Guest “You don’t need a weatherman to know which way the wind blows” by David Middleton
Journalist Markham Hislop discusses one of his pet peeves: oil and gas professionals, especially engineers, who think because they have expertise in one area of the energy system that they are experts in ALL things energy.“
The video is mind-numbing. It’s just a closeup of Journalist Markham Hislop droning on and on about oil & gas professionals not being qualified to discuss the energy transition because they aren’t experts in energy transitions. Guess what Markham? Journalists aren’t experts in anything, with the occasional exception of journalism..
Regarding the energy transition (or lack thereof): You don’t need to be an “energy transition expert” or even an “oil and gas professional”… You just need to know how to download data and use Excel.
Let’s zero in on fossil fuels and renewables:
Figures 1 and 2 are modified versions of graphs I used in this July 4 post: “We hold these truths to be self-evident, that” there is no energy transition! I was inspired to convert quadrillion Btu to something more American by this comment:

As an oil & gas professional, I don’t know why I never thought to do this before. 100 quadrillion Btu might as well be eleventy gazillion joules under the sea… It’s an unrelatable quantity. Now, 16 billion barrels of oil (or BOE) is something I can wrap my head around!
To the extent that there has been an energy transition, it was from renewables to fossil fuels. It occurred very rapidly from 1860 to 1920.
Here’s the full transcript of the video. I guessed at the paragraph breaks and I did not correct spelling errors or edit out the Uh’s and Um’s:
Today I want to talk about a pet peeve of mine. This has bothered me for years and years and years and that is oil and gas professionals who think and claim to be experts on the energy transition.
Now just because you’ve got ex expertise in the oil and gas industry which is basically uh extracting and transporting molecules to you know uh refineries or to natural gas plants or whatever it is. uh that that somehow that makes you an expert on all things energy. Well, I’m here to that is not the case.
And I’m going to illustrate my point with the dispute that I got into last uh last August with uh some folks who put together a course at the University of Alberta. So, somebody sent me a link to this course and it was on the energy transition and they said, you know, take a look check it out uh because we do a lot of energy transition work and reporting here at uh at Energy Media. So I did and I wrote a column and I said this course absolutely stinks. It’s terrible and the instructor uh who shall go unnamed to protect the guilty is not qualified to do it. And so the reason the ar here’s the argument though.
Uh this course posited that there’s only two ways of looking at the energy system. The one is sort of the oil and gas forever the OPEC view which is you know oil and gas is going to be around forever. or the global south is going to increase uh consumption and whatever new energy sources uh are added like wind and solar uh it’ll be added to not it won’t displace existing uh energy from oil gas and primarily and from coal as well I guess and then the other worldview is climate change which is basically the world is you know the environmental groups climate groups argue this the the world is burning up we need to phase out oil and gas, switch to renewable energy and and uh and do away with it.

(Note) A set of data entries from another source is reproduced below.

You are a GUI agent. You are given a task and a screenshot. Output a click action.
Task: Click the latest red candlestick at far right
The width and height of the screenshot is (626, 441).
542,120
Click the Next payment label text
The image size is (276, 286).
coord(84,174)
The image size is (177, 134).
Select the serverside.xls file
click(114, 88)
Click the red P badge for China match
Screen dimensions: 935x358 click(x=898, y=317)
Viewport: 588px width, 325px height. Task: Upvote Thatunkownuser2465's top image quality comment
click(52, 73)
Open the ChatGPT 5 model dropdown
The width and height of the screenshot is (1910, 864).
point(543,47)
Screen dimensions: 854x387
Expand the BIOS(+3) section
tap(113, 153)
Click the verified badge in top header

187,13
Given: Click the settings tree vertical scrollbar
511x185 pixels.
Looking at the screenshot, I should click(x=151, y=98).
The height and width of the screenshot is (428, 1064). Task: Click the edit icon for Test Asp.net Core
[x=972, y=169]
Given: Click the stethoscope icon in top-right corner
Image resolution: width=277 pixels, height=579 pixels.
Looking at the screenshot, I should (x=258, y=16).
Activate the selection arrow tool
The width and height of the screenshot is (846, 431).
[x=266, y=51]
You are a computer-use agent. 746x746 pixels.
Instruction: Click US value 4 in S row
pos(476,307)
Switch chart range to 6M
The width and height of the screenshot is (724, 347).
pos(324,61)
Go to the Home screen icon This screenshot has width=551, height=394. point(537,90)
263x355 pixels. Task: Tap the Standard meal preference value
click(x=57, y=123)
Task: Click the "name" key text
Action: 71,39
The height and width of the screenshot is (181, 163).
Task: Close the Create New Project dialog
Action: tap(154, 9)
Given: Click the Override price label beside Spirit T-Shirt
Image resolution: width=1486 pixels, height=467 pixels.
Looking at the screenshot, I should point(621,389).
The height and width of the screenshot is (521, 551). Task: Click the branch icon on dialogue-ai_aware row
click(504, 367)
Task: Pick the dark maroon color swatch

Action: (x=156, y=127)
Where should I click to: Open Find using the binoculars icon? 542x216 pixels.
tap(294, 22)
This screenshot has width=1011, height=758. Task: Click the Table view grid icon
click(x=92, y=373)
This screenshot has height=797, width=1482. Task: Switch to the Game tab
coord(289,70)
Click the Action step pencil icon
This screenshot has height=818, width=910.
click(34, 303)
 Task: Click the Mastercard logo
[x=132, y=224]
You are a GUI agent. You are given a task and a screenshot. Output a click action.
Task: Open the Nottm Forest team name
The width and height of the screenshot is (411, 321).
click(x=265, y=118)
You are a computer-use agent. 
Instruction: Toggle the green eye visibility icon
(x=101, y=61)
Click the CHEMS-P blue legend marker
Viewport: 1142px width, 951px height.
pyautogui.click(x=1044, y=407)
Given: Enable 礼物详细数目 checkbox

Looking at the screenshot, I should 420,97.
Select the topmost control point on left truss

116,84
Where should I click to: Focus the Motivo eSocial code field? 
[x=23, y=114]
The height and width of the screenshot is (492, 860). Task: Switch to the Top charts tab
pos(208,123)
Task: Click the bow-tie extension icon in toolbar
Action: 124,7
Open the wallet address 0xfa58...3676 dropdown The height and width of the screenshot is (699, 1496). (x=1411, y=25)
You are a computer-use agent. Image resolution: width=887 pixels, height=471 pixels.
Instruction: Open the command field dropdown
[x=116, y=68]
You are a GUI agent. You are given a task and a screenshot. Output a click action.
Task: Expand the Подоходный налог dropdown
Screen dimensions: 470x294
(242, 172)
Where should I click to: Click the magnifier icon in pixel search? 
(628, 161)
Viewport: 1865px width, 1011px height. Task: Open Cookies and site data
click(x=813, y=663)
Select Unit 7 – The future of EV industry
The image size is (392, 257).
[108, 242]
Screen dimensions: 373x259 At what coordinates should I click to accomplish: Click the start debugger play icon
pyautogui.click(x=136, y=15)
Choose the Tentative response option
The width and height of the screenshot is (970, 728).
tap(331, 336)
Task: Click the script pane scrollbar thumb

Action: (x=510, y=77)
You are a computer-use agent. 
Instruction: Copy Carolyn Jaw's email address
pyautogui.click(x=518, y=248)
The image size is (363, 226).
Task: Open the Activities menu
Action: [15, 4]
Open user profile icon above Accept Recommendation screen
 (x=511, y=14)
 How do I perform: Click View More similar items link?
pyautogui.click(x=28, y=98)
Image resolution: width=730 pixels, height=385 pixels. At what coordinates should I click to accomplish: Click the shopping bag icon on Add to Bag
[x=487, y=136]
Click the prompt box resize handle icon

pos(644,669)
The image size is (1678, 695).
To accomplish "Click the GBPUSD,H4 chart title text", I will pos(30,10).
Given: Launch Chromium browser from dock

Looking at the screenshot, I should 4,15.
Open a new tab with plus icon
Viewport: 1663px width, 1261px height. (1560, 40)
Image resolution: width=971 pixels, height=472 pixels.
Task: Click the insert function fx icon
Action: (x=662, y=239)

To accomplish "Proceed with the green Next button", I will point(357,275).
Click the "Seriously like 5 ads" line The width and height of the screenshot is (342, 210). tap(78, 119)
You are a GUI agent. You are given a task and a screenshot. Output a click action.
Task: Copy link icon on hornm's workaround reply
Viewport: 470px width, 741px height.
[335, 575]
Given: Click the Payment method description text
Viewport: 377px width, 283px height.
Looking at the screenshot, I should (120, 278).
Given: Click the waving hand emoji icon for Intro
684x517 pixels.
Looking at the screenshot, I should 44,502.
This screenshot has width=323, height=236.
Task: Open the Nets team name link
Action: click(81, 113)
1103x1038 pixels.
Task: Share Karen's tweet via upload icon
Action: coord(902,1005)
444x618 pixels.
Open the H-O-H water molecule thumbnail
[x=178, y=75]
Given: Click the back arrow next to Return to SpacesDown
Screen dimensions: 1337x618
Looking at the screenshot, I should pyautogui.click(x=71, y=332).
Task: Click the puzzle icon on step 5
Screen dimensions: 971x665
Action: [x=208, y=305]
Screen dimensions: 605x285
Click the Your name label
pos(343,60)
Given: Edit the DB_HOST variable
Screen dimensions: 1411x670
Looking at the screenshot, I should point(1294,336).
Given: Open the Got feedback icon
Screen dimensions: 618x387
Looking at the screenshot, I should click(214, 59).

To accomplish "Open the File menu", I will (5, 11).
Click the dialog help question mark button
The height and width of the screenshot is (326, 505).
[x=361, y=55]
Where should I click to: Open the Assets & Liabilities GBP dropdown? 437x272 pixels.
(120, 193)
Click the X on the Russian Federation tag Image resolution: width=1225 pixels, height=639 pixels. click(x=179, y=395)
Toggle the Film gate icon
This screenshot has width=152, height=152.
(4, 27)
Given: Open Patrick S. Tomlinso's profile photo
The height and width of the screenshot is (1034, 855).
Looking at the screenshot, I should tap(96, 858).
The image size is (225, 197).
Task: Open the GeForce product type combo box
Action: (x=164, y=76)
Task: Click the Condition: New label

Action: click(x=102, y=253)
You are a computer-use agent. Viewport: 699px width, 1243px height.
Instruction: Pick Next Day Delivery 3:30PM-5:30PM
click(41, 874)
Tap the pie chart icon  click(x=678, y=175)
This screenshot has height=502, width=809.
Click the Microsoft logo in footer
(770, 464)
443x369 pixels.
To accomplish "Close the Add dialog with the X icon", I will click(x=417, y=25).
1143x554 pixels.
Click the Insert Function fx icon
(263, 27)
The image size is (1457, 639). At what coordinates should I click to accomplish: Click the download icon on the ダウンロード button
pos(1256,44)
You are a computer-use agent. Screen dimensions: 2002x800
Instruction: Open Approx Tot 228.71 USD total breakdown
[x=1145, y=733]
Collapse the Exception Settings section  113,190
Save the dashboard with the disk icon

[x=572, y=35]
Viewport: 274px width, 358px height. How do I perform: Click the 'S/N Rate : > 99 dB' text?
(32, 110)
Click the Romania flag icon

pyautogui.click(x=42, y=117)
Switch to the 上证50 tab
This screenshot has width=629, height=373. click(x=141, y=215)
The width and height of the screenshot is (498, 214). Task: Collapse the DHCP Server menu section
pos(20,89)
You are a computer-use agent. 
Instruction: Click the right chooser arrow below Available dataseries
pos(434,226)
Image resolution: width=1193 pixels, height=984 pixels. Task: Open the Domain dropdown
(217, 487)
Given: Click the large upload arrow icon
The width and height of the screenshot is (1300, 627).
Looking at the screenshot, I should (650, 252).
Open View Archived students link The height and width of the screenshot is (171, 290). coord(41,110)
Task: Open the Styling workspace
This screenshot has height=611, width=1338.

So, and so the course basically argued that no, what we really need to do, what the energy transition means is decarbonizing oil and gas, reducing the emissions, eliminating the emissions from the production of oil and gas. Not the consumption, not the the actual combustion say of of gasoline in a internal combustion engine, which is where 80% of the emissions are produced. It’s decarbonizing the production of these of those molecules. And what they’ve what their cardinal sin here and I made this really clear in the column is that there is a third way of looking at the world and that is that uh electricity produced now primarily from a variety of sources uh wind solar hydro nuclear advanced geothermal all sorts of things. Uh and also coal and and natural gas when that’ll be that’ll take years before decades before we get rid of those entirely. But primarily you create electricity and then you have a whole new set of new technologies that turn that energy into work. So instead of an internal combustion engine, you have an electric uh vehicle motor. Uh instead of a gasoline tank, you’ve got a battery. Instead of a gas furnace in your house, you’ve got a a heat pump. Instead of a you know, that sort of thing. And and that’s a completely different way of looking at it. It’s the and in fact if you step outside of North America if you you know we interview experts in Europe and Asia and and that is the dominant way of looking at the energy transition. It’s very much an electrification of the of the global economy on both the supply side.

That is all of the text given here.